··· Information supplied ···
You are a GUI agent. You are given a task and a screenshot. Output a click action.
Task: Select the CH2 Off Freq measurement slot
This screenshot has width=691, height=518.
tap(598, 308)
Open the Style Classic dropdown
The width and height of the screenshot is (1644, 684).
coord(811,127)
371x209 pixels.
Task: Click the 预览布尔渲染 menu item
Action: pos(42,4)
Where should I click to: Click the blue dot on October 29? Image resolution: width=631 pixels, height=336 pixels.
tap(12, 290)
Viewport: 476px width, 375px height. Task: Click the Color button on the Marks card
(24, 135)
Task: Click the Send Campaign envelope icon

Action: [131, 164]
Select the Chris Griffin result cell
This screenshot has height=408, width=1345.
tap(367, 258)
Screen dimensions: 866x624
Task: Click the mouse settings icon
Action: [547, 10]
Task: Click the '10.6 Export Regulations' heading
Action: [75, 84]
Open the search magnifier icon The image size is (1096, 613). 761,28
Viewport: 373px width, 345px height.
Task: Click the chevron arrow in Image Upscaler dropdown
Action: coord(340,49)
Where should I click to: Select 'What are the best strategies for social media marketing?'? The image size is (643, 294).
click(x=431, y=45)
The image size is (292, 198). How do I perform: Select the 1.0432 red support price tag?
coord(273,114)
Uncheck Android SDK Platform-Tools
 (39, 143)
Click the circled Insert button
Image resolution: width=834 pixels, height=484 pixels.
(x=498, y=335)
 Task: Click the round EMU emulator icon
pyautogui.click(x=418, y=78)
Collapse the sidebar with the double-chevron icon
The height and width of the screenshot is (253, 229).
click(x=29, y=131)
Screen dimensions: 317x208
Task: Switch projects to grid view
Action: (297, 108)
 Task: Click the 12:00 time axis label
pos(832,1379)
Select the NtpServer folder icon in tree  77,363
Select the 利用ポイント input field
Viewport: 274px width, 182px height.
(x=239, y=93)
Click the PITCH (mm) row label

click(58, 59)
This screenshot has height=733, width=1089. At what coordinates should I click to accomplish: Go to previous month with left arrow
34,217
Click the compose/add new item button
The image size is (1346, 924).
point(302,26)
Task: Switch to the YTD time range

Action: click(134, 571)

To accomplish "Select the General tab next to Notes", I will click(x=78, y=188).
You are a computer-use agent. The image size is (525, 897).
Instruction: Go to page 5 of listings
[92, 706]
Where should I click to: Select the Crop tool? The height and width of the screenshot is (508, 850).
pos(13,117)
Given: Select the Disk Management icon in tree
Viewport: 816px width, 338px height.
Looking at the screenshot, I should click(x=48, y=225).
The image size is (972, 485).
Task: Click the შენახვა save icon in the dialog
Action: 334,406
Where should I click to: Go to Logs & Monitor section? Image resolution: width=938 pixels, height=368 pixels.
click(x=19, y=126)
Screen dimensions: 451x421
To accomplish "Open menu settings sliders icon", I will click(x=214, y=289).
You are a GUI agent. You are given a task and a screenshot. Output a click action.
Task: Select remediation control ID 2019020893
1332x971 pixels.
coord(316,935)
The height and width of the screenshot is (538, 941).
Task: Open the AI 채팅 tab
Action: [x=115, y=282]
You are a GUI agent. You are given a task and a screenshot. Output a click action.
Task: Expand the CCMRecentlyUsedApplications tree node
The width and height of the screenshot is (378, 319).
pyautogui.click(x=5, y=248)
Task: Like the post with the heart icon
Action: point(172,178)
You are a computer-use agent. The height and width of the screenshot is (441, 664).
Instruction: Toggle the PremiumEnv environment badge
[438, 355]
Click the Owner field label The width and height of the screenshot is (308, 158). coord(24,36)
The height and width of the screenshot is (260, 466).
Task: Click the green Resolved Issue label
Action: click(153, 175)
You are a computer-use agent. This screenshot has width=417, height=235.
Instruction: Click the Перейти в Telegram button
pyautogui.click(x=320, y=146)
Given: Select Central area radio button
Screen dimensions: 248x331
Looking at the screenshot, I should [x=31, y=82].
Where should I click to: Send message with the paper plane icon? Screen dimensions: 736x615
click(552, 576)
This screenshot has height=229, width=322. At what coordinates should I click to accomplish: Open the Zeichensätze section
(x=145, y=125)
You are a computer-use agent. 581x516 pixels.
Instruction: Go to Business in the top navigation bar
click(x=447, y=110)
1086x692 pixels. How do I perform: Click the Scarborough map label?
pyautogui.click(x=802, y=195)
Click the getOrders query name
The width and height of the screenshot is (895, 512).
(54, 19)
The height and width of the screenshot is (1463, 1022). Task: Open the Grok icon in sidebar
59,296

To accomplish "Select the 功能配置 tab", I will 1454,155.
···
**Prompt:** Rewrite all the records, replacing every "Where should I click to:" with "Where do I click to:" and leaving everything else untouched.

**Expected output:**
You are a GUI agent. You are given a task and a screenshot. Output a click action.
Task: Select the CH2 Off Freq measurement slot
This screenshot has width=691, height=518.
tap(598, 308)
Open the Style Classic dropdown
The width and height of the screenshot is (1644, 684).
coord(811,127)
371x209 pixels.
Task: Click the 预览布尔渲染 menu item
Action: pos(42,4)
Where do I click to: Click the blue dot on October 29? Image resolution: width=631 pixels, height=336 pixels.
tap(12, 290)
Viewport: 476px width, 375px height. Task: Click the Color button on the Marks card
(24, 135)
Task: Click the Send Campaign envelope icon

Action: [131, 164]
Select the Chris Griffin result cell
This screenshot has height=408, width=1345.
tap(367, 258)
Screen dimensions: 866x624
Task: Click the mouse settings icon
Action: [547, 10]
Task: Click the '10.6 Export Regulations' heading
Action: [75, 84]
Open the search magnifier icon The image size is (1096, 613). 761,28
Viewport: 373px width, 345px height.
Task: Click the chevron arrow in Image Upscaler dropdown
Action: coord(340,49)
Where do I click to: Select 'What are the best strategies for social media marketing?'? The image size is (643, 294).
click(x=431, y=45)
The image size is (292, 198). How do I perform: Select the 1.0432 red support price tag?
coord(273,114)
Uncheck Android SDK Platform-Tools
 (39, 143)
Click the circled Insert button
Image resolution: width=834 pixels, height=484 pixels.
(x=498, y=335)
 Task: Click the round EMU emulator icon
pyautogui.click(x=418, y=78)
Collapse the sidebar with the double-chevron icon
The height and width of the screenshot is (253, 229).
click(x=29, y=131)
Screen dimensions: 317x208
Task: Switch projects to grid view
Action: (297, 108)
 Task: Click the 12:00 time axis label
pos(832,1379)
Select the NtpServer folder icon in tree  77,363
Select the 利用ポイント input field
Viewport: 274px width, 182px height.
(x=239, y=93)
Click the PITCH (mm) row label

click(58, 59)
This screenshot has height=733, width=1089. At what coordinates should I click to accomplish: Go to previous month with left arrow
34,217
Click the compose/add new item button
The image size is (1346, 924).
point(302,26)
Task: Switch to the YTD time range

Action: click(134, 571)

To accomplish "Select the General tab next to Notes", I will click(x=78, y=188).
You are a computer-use agent. The image size is (525, 897).
Instruction: Go to page 5 of listings
[92, 706]
Where do I click to: Select the Crop tool? The height and width of the screenshot is (508, 850).
pos(13,117)
Given: Select the Disk Management icon in tree
Viewport: 816px width, 338px height.
Looking at the screenshot, I should click(x=48, y=225).
The image size is (972, 485).
Task: Click the შენახვა save icon in the dialog
Action: 334,406
Where do I click to: Go to Logs & Monitor section? Image resolution: width=938 pixels, height=368 pixels.
click(x=19, y=126)
Screen dimensions: 451x421
To accomplish "Open menu settings sliders icon", I will click(x=214, y=289).
You are a GUI agent. You are given a task and a screenshot. Output a click action.
Task: Select remediation control ID 2019020893
1332x971 pixels.
coord(316,935)
The height and width of the screenshot is (538, 941).
Task: Open the AI 채팅 tab
Action: [x=115, y=282]
You are a GUI agent. You are given a task and a screenshot. Output a click action.
Task: Expand the CCMRecentlyUsedApplications tree node
The width and height of the screenshot is (378, 319).
pyautogui.click(x=5, y=248)
Task: Like the post with the heart icon
Action: point(172,178)
You are a computer-use agent. The height and width of the screenshot is (441, 664).
Instruction: Toggle the PremiumEnv environment badge
[438, 355]
Click the Owner field label The width and height of the screenshot is (308, 158). coord(24,36)
The height and width of the screenshot is (260, 466).
Task: Click the green Resolved Issue label
Action: click(153, 175)
You are a computer-use agent. This screenshot has width=417, height=235.
Instruction: Click the Перейти в Telegram button
pyautogui.click(x=320, y=146)
Given: Select Central area radio button
Screen dimensions: 248x331
Looking at the screenshot, I should [x=31, y=82].
Where do I click to: Send message with the paper plane icon? Screen dimensions: 736x615
click(552, 576)
This screenshot has height=229, width=322. At what coordinates should I click to accomplish: Open the Zeichensätze section
(x=145, y=125)
You are a computer-use agent. 581x516 pixels.
Instruction: Go to Business in the top navigation bar
click(x=447, y=110)
1086x692 pixels. How do I perform: Click the Scarborough map label?
pyautogui.click(x=802, y=195)
Click the getOrders query name
The width and height of the screenshot is (895, 512).
(54, 19)
The height and width of the screenshot is (1463, 1022). Task: Open the Grok icon in sidebar
59,296

To accomplish "Select the 功能配置 tab", I will 1454,155.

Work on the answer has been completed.